** Start of Entries supplied **

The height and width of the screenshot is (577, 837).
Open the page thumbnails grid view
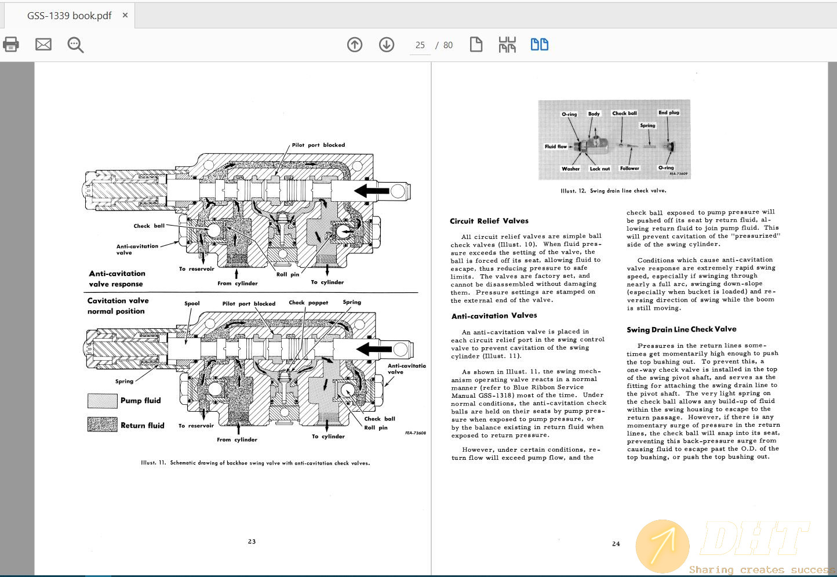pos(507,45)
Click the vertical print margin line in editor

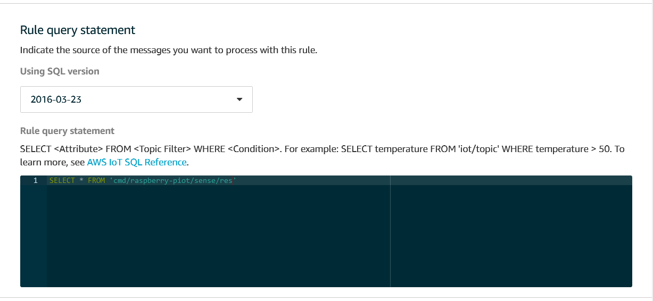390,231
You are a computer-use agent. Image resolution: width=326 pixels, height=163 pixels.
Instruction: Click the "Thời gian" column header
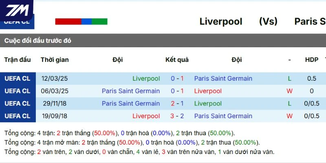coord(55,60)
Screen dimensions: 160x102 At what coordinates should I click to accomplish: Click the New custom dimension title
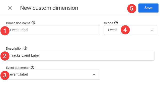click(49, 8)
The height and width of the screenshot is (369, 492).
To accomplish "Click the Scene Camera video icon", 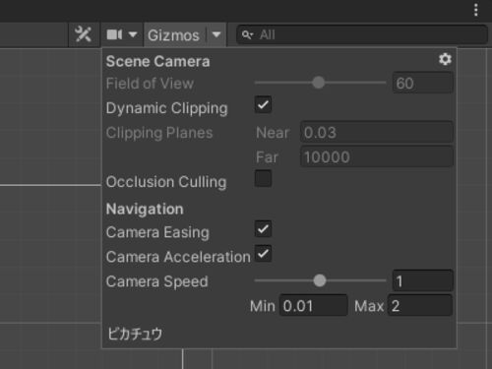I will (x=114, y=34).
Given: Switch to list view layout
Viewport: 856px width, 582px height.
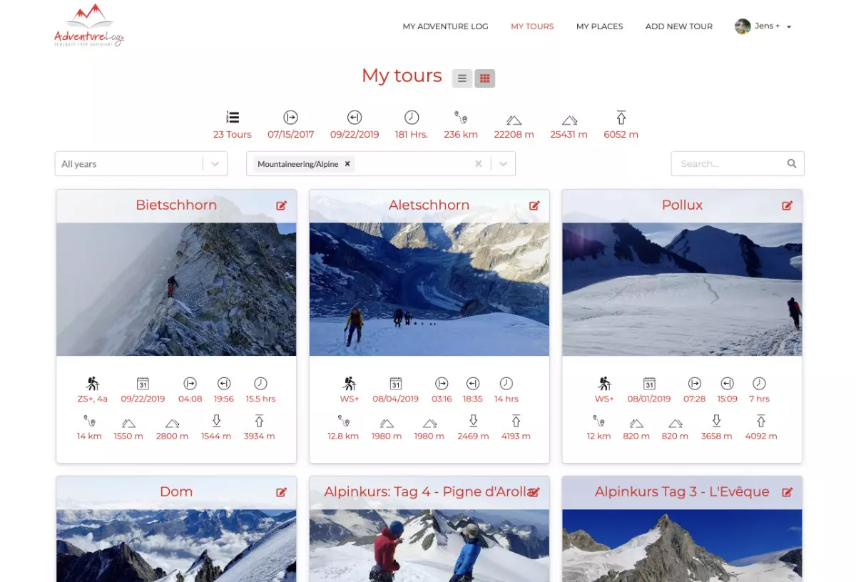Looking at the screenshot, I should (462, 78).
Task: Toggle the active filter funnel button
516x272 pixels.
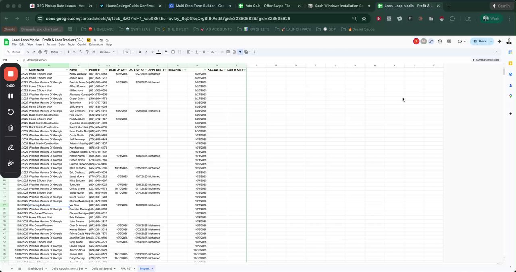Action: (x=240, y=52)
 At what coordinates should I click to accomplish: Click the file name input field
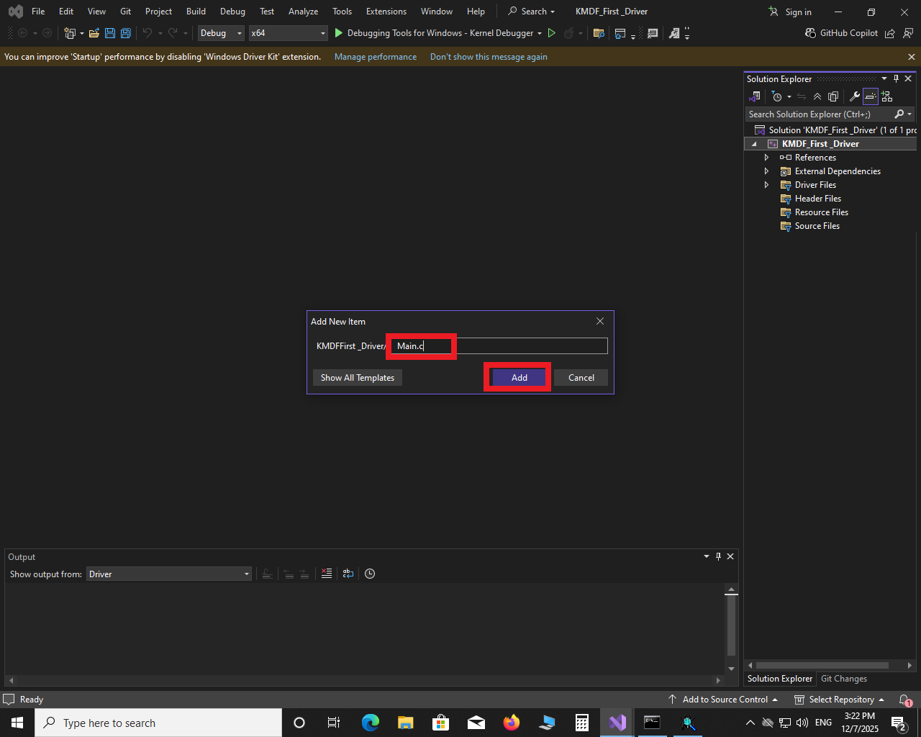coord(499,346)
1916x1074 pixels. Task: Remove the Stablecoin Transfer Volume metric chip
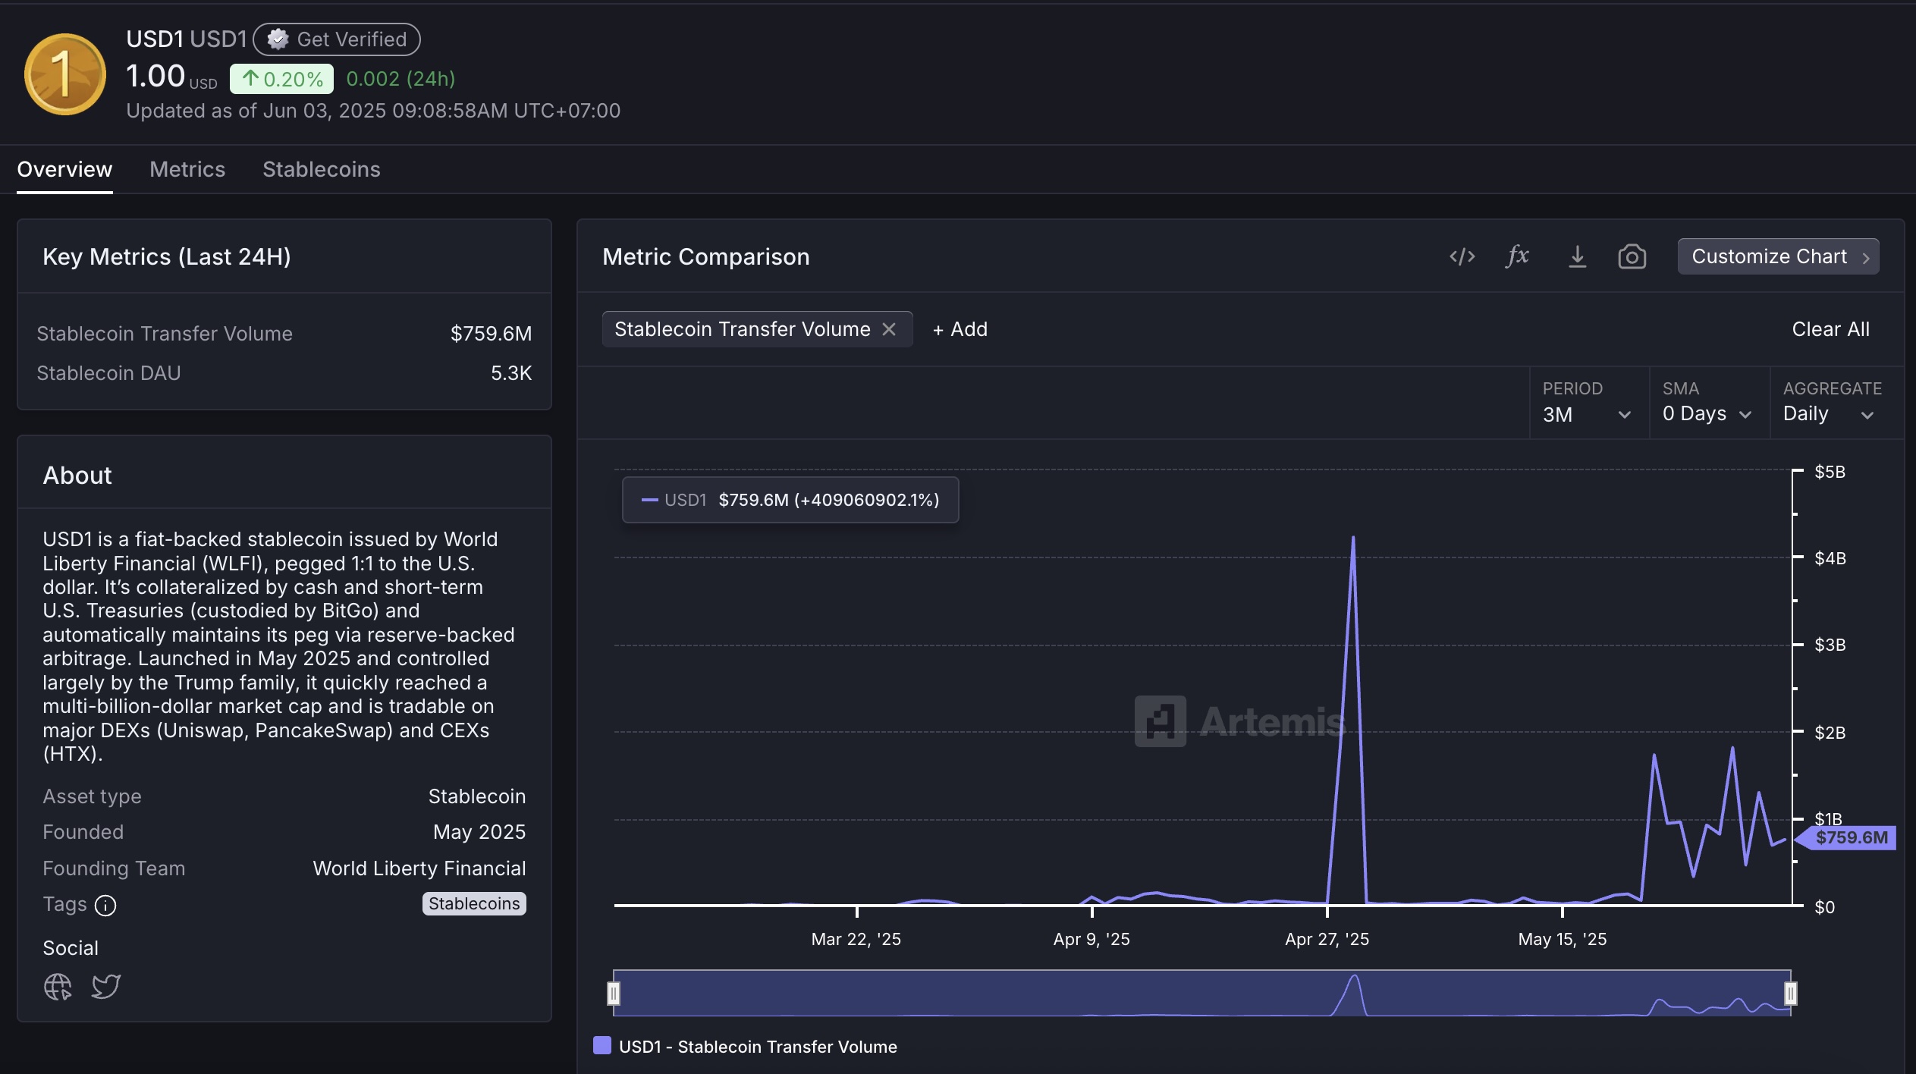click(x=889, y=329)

** End of Entries supplied **

§ **To do**
Find every line in the records above that contains the word "coordinates", and copy each of those lines in full.

§ **Solution for this task**
Screen dimensions: 160x102 At what coordinates should I click to accomplish: Click the New custom dimension title
 At what coordinates should I click to accomplish: Click the file name input field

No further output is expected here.